# 02_silver_notebook_eclipse

**Purpose**: Migrate Eclipse Data from Alteryx ETL Process to Fabric PySpark.

**Sources**:
- `APAC_CRM_Analytics_LH.src_eclipse_crb` (Bronze — Asia Stream)
- `APAC_CRM_Analytics_LH.src_eclipse_london` (Bronze — London Stream)

**Output**: `APAC_Reporting_LH.clean_eclipse_chloe` (Silver)

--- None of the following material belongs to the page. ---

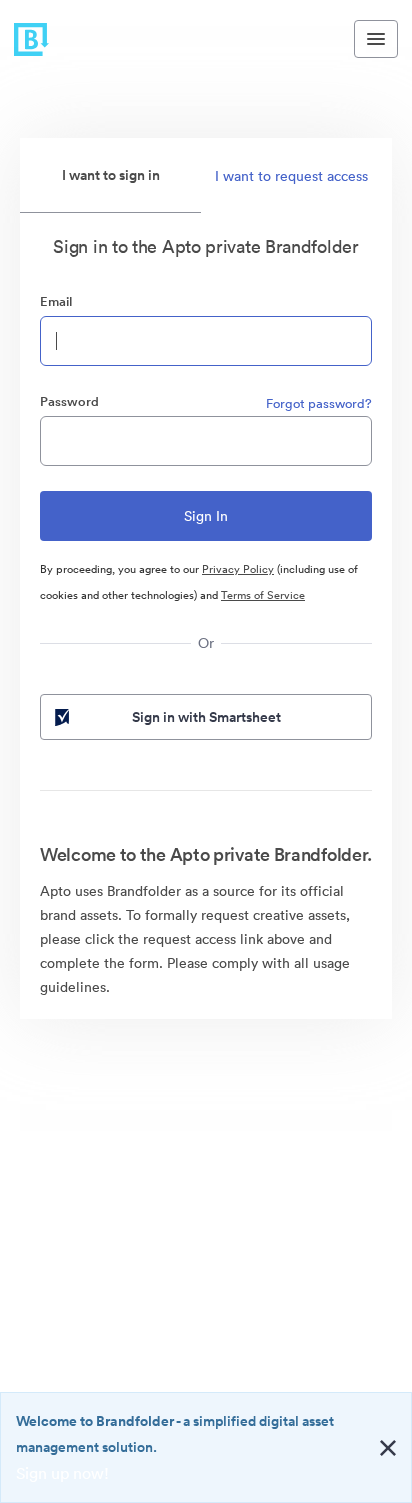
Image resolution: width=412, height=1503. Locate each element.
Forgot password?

**Reference Tables** (all in `APAC_CRM_Analytics_LH`):
- `ref_Chloe_insurer_mapping` — Insurer mapping (shared)
- `ref_Chloe_eclipse_product_mapping` — Product / LOB mapping
- `ref_Chloe_Transaction_type_mapping` — Transaction type mapping

**Alteryx Tool Mapping**:
| Cell | Alteryx Tools |
| :--- | :--- |
| Cell 2 | Input Asia (src_eclipse_crb), Input London (src_eclipse_london), stream filters |
| Cell 3 | Formula Asia (Tool 93), Formula London (Tool 134) |
| Cell 4 | Union, Select (Tool 131 — renames), Cleanse |
| Cell 5 | Insurer Join (Tools 101/102), Product Join (Tools 139/140), TransType Join, Final Select |
| Cell 6 | Output to Silver |

In [None]:
# =============================================================================
# Cell 1: Setup & Configuration
# =============================================================================
from pyspark.sql import functions as F
from pyspark.sql.types import StringType, DoubleType, DateType, IntegerType, LongType, FloatType, DecimalType
from pyspark.sql.utils import AnalysisException
import re

# Lakehouse
BRONZE_LH = "APAC_CRM_Analytics_LH"
SILVER_LH = "APAC_Reporting_LH"

# Tables
SOURCE_ASIA = f"{BRONZE_LH}.src_eclipse_crb"
SOURCE_LONDON = f"{BRONZE_LH}.src_eclipse_london"
TARGET_TABLE = f"{SILVER_LH}.clean_eclipse_chloe"

# Reference tables
REF_INSURER = f"{BRONZE_LH}.ref_Chloe_insurer_mapping"
REF_PRODUCT = f"{BRONZE_LH}.ref_Chloe_eclipse_product_mapping"
REF_TRANS = f"{BRONZE_LH}.ref_Chloe_Transaction_type_mapping"

In [None]:
# =============================================================================
# Cell 2: Load Bronze Data
# =============================================================================

# --- 1. Asia Stream (Eclipse Recurring Report) ---
try:
    df_asia = spark.sql(f"SELECT * FROM {SOURCE_ASIA}")
    df_asia = df_asia.withColumn("Origin_Stream", F.lit("Asia")) \
        .filter(~F.col("LegalEntity").isin("PT. Willis Reinsurance Brokers Indonesia", "Willis Towers Watson Taiwan Limited"))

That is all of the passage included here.